Keba Konte: activist, coffee guru, photojournalist, entrepreneur, and community builder.
This is a man who believes in his mission, enough to invite the masses to join him in pursuing it. Red Bay Coffee is a coffee shop with a cause, founded in Oakland, CA, employing members of the local community with a focus on inclusivity for POC, formerly incarcerated individuals, women, and people with disabilities. Employees are professionally trained and paid fair living wages above the minimum wage, and including tip.
Not only that, but Red Bay Coffee continues to give back to its investors from various crowdfunding campaigns -- the ones who made it all possible! In this way, the RBC community extends beyond the doors of the coffee shop, and out to everyone who supported the company from its ideation stages.
We sat down with Keba to discuss how he mastered the art of community building throughout his years of entrepreneurship to bring his “beautiful coffee to the people.”
Be a good person. Make sure your team is better.
For better or for worse, a company and its team are a reflection of its founder. If the founder views the business as something outside of them – some sort of widget, item, or service that is just market driven, and focused on trends, then they’re missing an important part of entrepreneurship.
Because a business reflects the founder’s values, personality, and strengths and weaknesses, the process of recruiting people to join the community requires some more nuance:
“The overall team is a combination of how I see myself, but more importantly, what I’m aspiring to be. The overall body should be a reflection of yourself and future self,” says Konte on his hiring process.
“If they aren’t better than you, you’re doomed to never grow beyond your own capacity.”
If Founder ≈ Team and Team ≈ Community,
Then Founder ≈ Community.
Building your company’s culture doesn’t always require putting your best foot forward, but recognizing where you have room to grow. Your team must be an extended and improved version of you, as well as a microcosm of its surrounding community; so start internally and the rest will follow.
Your audacity will be carried by the altruism of others.
Nobody likes cold calling. Reaching out to people you haven’t connected with in months or years to ask them for money isn’t a particularly enjoyable pastime, after all. But according to Keba, it was just something that he needed to confront and overcome within himself.

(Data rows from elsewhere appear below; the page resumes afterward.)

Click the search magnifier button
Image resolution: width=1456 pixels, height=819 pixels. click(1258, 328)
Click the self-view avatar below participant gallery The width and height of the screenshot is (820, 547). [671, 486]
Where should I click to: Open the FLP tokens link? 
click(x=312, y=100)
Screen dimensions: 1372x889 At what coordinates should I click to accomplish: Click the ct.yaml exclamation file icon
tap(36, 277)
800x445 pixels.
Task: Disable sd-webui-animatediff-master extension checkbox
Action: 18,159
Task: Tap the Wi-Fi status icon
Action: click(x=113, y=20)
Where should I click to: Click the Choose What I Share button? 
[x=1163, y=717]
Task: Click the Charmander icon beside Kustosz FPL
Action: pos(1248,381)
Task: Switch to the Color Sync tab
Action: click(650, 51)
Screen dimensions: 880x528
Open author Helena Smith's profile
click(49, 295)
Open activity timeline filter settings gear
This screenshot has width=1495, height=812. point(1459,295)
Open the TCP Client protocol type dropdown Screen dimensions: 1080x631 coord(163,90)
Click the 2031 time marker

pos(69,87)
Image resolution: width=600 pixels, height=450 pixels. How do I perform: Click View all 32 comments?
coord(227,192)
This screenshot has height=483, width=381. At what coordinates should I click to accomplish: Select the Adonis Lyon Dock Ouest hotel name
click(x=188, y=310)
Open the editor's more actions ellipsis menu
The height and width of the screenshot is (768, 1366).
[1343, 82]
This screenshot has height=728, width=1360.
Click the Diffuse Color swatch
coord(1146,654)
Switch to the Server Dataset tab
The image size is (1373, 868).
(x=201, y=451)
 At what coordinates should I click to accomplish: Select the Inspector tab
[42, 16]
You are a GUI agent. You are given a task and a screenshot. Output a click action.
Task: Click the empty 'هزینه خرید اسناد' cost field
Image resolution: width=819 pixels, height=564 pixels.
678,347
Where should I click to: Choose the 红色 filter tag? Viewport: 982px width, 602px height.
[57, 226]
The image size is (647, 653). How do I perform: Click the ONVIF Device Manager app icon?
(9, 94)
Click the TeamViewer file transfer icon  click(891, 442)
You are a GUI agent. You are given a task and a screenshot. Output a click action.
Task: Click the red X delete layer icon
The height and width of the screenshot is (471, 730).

“What helped me do that was the mission. It came back to the fact that we were trying to help people stay in their homes and have sustainable jobs, giving them wages to help them participate in an industry that they are excluded from. Having a mission that is heartfelt and authentic really helps you put your ego aside to ask for help.”
As it turns out, the mission was one that an entire community could get behind, though some needed a little more prodding than others, in the form of phone banking.
When the first Kickstarter campaign for Red Bay Coffee launched in 2015, the team compiled a database of contacts -- sifting through old emails, phone contacts, business cards collecting dust in drawers, mailing lists from Keba’s past art shows -- literally anyone and everyone they knew that they could reach out to for investments.
A year later, during their first Wefunder campaign, they went through the database again, whipped up a script and essentially asked more people for more investments. It was a last spurt move, done over one week before the campaign came to a close.
What he found that among those who hadn’t made their investments yet, most were not hanging by the sidelines, reluctant to invest, but had simply forgotten to. In fact, they greatly appreciated the personal touch of these calls, further contributing to fostering a sense of community between the investors and company.
Keep the connection alive.
If constantly reaching out to your community to ask for funding and support feels inauthentic, don’t limit your interactions to transactional ones.
Red Bay Coffee regularly hosts events in its Public Roastery in Oakland, from workshops to pop-up stores, self-care festivals, and live performances from local artists. They’re also open to having weddings and other private events in the space upon request. It’s a way of extending the connection beyond company-and-consumer or investor-and-company, to inviting the community to share experiences with them, person to person.
If your company doesn’t have a physical space to foster a sense of closeness within the community, you can take after Red Bay Coffee’s online presence as well: they successfully utilize social media in order to share “wins,” (awards, media coverage, etc.), repost customers’ pictures, and engage their 11.6K followers through Q&A sessions.
Physical perks and unique products are wonderful, but as Red Bay Coffee shows, sometimes there are no hacks or tricks needed to shine in a saturated startup industry. It's simply a solution to real problems for real people, and the community built around them by people who want to help. Delicious coffee with a healthy heaping of social good? We’d fund that, too.